Russian President Vladimir Putin
Russian President Vladimir Putin (Picture: Alexei Nikolsky/Kremlin Pool/Alamy Live News/Alamy Stock Photo).
Russia

Wallace: Lack of apparent military unity in the West gave Putin an opportunity

Russian President Vladimir Putin
Russian President Vladimir Putin (Picture: Alexei Nikolsky/Kremlin Pool/Alamy Live News/Alamy Stock Photo).

Defence Secretary Ben Wallace has told a Tory conference fringe event that the lack of apparent military unity in the West gave Russian President Vladimir Putin an opportunity to invade Ukraine.

Speaking at the Conservative Party conference, the Defence Secretary told members that increasing the defence budget to 3% of GDP would boost the UK's military capabilities.

He believes that "3% of GDP, 2.5% of GDP by 2026 is the direction to travel, and we will be able to deliver for that something very important".

Mr Wallace also highlighted that the war in Ukraine exposed "all these Western armed forces that thought they could get away on 2% of GDP or less".

He questioned their attitudes toward defence spending and said "it looked good on the surface but underneath we didn't have the readiness, we didn't have the ammunition stocks, we didn't have the boring things that are so key to keeping the armed forces going".

The Defence Secretary does however maintain that big differences can still be made, should Western nations increase their military aid capacities for Ukraine.

Focus on "managed decline" in defence

Mr Wallace has also said he wants to stop the armed forces from being "hollowed out" as he revealed why he did not run to be the next prime minister.

The Defence Secretary backed Liz Truss in the Conservative party leadership contest over the summer and continued in his role in her Government after serving under Boris Johnson.

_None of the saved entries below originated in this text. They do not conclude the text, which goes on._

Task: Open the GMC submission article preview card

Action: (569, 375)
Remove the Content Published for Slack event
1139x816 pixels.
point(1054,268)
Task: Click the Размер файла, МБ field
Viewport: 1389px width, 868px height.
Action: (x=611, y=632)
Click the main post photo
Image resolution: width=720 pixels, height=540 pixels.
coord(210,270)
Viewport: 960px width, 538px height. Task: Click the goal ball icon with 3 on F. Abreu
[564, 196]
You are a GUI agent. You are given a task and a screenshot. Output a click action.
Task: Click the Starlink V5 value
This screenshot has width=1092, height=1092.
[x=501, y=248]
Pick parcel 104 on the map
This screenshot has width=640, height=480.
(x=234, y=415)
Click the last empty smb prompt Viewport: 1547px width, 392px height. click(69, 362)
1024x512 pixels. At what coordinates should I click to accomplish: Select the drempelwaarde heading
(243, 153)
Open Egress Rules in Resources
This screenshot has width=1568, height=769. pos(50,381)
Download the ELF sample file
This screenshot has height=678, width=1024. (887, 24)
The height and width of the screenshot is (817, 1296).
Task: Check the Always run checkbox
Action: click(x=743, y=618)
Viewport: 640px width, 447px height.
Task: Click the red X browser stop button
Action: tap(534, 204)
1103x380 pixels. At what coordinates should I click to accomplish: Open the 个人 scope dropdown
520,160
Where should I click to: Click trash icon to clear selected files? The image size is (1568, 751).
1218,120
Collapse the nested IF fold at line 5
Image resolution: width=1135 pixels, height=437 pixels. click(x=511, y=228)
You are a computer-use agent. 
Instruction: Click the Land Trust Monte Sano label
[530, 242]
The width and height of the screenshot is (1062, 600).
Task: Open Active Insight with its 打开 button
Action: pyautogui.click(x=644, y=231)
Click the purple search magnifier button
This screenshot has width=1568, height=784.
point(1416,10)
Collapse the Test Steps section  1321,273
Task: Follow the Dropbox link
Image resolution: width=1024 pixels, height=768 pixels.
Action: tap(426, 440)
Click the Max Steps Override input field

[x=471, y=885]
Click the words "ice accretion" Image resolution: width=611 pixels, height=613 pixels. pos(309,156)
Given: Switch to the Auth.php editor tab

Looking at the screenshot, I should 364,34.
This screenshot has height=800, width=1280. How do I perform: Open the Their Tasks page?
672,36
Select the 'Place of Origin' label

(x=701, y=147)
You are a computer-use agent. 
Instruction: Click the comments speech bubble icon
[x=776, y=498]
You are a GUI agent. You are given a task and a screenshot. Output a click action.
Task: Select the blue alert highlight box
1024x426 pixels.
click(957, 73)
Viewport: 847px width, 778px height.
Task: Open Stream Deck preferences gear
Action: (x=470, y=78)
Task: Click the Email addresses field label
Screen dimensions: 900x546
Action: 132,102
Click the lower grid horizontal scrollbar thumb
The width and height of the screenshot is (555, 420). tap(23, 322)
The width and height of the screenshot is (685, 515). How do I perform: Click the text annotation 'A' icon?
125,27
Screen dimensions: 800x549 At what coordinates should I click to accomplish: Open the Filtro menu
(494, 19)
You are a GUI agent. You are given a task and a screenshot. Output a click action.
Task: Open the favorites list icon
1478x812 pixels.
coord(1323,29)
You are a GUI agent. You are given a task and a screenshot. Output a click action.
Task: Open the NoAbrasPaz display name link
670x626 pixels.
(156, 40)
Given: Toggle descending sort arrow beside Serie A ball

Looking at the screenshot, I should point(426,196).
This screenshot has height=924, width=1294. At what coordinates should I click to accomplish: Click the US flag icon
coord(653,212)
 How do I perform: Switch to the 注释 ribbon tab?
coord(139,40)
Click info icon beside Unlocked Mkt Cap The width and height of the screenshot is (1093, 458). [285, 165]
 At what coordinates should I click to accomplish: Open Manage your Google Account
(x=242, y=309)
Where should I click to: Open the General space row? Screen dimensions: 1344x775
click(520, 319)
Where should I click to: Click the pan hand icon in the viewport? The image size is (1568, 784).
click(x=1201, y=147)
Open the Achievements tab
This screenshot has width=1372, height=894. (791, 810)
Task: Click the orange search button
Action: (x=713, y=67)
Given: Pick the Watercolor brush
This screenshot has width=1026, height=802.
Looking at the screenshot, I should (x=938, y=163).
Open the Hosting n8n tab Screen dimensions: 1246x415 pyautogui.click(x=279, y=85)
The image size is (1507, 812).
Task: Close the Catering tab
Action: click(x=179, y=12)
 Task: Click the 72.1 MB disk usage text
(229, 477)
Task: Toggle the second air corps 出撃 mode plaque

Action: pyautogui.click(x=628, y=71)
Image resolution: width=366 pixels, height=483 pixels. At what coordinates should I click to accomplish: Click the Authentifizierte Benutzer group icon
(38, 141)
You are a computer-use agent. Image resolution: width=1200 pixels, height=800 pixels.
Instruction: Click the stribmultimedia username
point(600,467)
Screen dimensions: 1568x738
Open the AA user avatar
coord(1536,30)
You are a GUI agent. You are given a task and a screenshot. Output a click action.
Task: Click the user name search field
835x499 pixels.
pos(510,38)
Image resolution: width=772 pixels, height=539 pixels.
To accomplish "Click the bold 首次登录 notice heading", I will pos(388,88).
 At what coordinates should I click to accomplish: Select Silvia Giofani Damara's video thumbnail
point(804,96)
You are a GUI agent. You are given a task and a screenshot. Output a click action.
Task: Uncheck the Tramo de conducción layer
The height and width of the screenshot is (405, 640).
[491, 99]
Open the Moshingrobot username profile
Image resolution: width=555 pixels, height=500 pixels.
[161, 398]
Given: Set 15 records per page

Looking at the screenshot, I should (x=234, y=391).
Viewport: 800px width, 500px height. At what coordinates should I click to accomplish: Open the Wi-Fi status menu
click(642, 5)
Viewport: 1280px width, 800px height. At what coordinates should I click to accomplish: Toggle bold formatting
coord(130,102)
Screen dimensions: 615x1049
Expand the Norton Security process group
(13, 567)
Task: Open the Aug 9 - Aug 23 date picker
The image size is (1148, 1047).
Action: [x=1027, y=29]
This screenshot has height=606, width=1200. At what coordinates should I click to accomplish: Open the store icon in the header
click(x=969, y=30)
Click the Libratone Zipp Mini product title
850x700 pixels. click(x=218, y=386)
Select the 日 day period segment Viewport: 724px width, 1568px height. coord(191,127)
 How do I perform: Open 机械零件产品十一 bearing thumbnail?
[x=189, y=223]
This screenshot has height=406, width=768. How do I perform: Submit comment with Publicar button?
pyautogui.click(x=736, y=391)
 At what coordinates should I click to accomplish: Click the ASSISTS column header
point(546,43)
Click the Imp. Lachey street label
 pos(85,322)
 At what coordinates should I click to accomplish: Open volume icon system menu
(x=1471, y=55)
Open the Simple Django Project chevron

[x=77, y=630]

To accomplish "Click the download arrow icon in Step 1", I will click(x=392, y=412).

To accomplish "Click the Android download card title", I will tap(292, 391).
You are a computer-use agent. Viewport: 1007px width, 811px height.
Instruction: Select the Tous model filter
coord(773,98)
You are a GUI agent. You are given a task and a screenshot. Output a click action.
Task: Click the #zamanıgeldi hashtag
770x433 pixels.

He also said he does not "have much of a life outside defence" because of his focus on addressing the "significant" problems of "managed decline" in defence.

The Defence Secretary said the Army is the "most conservative" organisation in the state as he set out his desire to reform it and invest in its future.

He said: "I don't really have much of a life outside defence because if I want to reform that department, a big old oil tanker that doesn't like change. I can tell you as an ex-soldier myself, the most conservative organisation in the whole of Government is probably the Army."

Watch: How might the military use extra funding?

Armed forces to be "properly ammo'd up"

The Secretary of State, now three years into his role, said: "I would like passionately when I leave politics to know we have started reversing the managed decline in defence we have seen for 40 years."

He emphasised the need for the armed forces to be "properly ammo'd up", adding: "Unless you spend the money on infrastructure, you won't be able to run your submarines and your ships and you tanks and you will end up with the Army I served in.

"You pressed the button in 1991, about 30% of our armoured vehicles never left the barracks."